The current air transport agreement between Canada and the United Arab Emirates allows U.A.E. carriers access to one Canadian city six times per week. Emirates serves Toronto from Dubai every Monday, Wednesday and Friday, while Etihad Airways flies into Toronto from Abu Dhabi every Tuesday, Thursday and Saturday. No Canadian carrier currently operates its own aircraft to the U.A.E.

Emirates has expressed its interest in being able to eventually operate two flights in and out of Toronto daily, as well as to initiate service to Vancouver and Calgary.
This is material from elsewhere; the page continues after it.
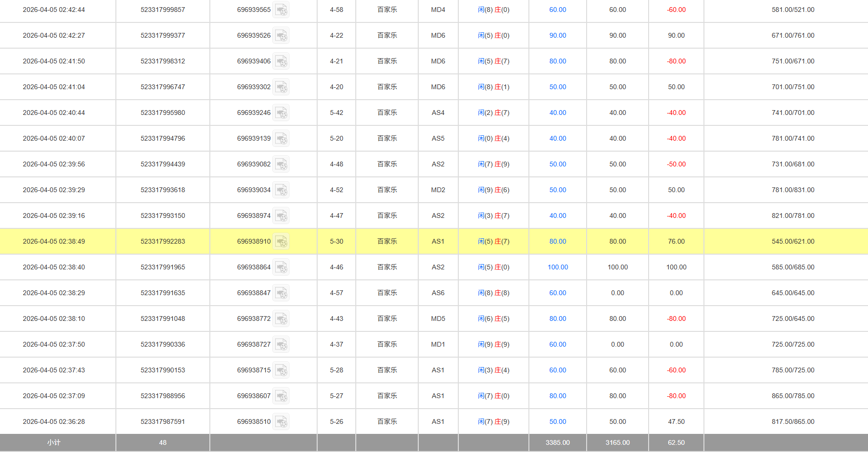
Task: Open blue 60.00 amount in the 02:42:44 row
Action: [558, 10]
In order to optimize its limited exposure to Canada’s largest regional market, Emirates is utilizing the largest aircraft in its fleet – the Airbus A380.

The airplane
In order to better appreciate how the aircraft fits into its peer group of large-capacity long-range airliners, some specifications and performance data on the four most popular airplanes are provided in the accompanying table.

Emirates currently operates its A380s with two slightly different interior configurations – one with 489 seats (14F/76J/399Y) and one with 517 seats (14F/76J/427Y). The difference between the two is the substitution of 28 Y-class seats (seven rows of four centre aisles at the rear of the main deck) with a crew rest compartment. The 489-seat variant is therefore used on longer stage lengths where crew duty time limits come into play. With either configuration, the first class and business class cabins are on the upper deck, while the economy class cabin occupies the main deck.
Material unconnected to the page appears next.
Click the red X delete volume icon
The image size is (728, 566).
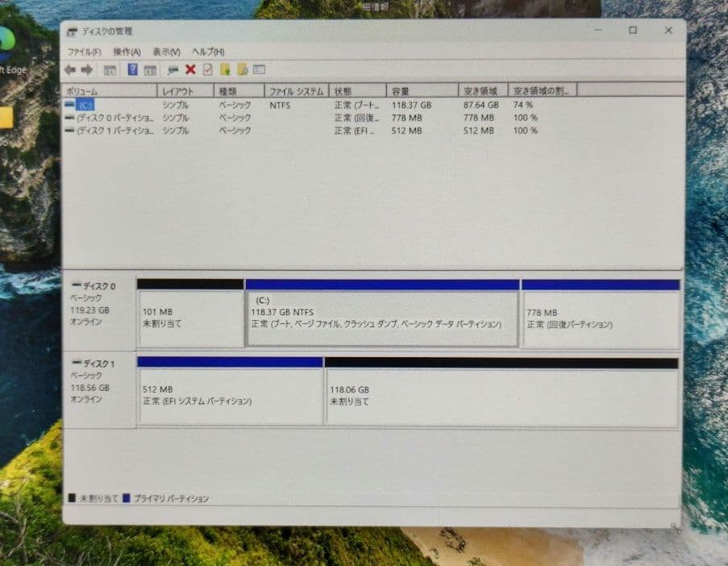pos(190,69)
As one might expect of a 21st century design, all three-passenger cabins are designed to make a long haul journey feel shorter than it is. The economy class cabin features 10-abreast seating (3-4-3) with a 32" seat pitch. Each seat has access to the aircraft’s in-flight entertainment system that provides more than 1,200 channels of movies, audio, games and television on a 10.6" digital screen. As well, each seat has power and a USB connection that permits the use of laptops/portable devices and the ability to send and receive telephone calls and e-mail.
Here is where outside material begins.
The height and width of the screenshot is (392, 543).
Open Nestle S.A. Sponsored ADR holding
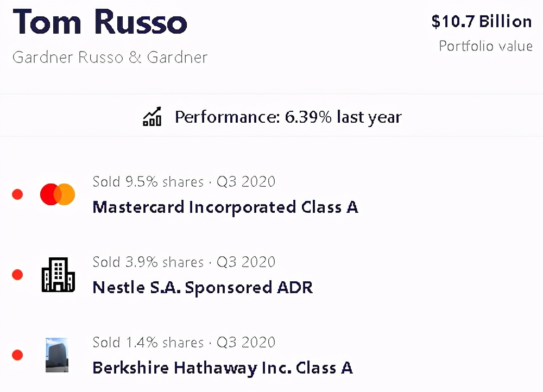point(203,287)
The business class cabin has four-abreast seating (1-2-1). The seats have a pitch of 48" and can recline to become a 79" flat bed. Each seat features dual port USB, an extra-large table and a 17" digital screen. Should work not become a priority, every seat has a built-in mini bar.

If you learn that your Global or Gulfstream isn’t available, you might consider Emirates’ first-class cabin. It features 14 suites that boast an 86" seat pitch, a massage-giving chair that converts into a bed with a mattress from which you may watch the 23" screen. First class passengers also have access to the two shower equipped washrooms in the nose of the aircraft. A sign on the shower door reads “Maximum Two Occupants,” just in case someone is tempted to transfer the party from the cabin’s lounge/bar.

Overseeing the progress of each A380 flight is a crew that consists of four pilots and 30 flight attendants.

The mission
What strategic role does this mighty machine play for Emirates and where is it currently deployed? Given Emirates ambition of building Dubai into a global hub similar to London’s Heathrow, Tokyo’s Narita and Beijing’s Capital, the A380 plays a crucial part in bringing seat capacity and an attractive range of in-flight services to the airline’s network.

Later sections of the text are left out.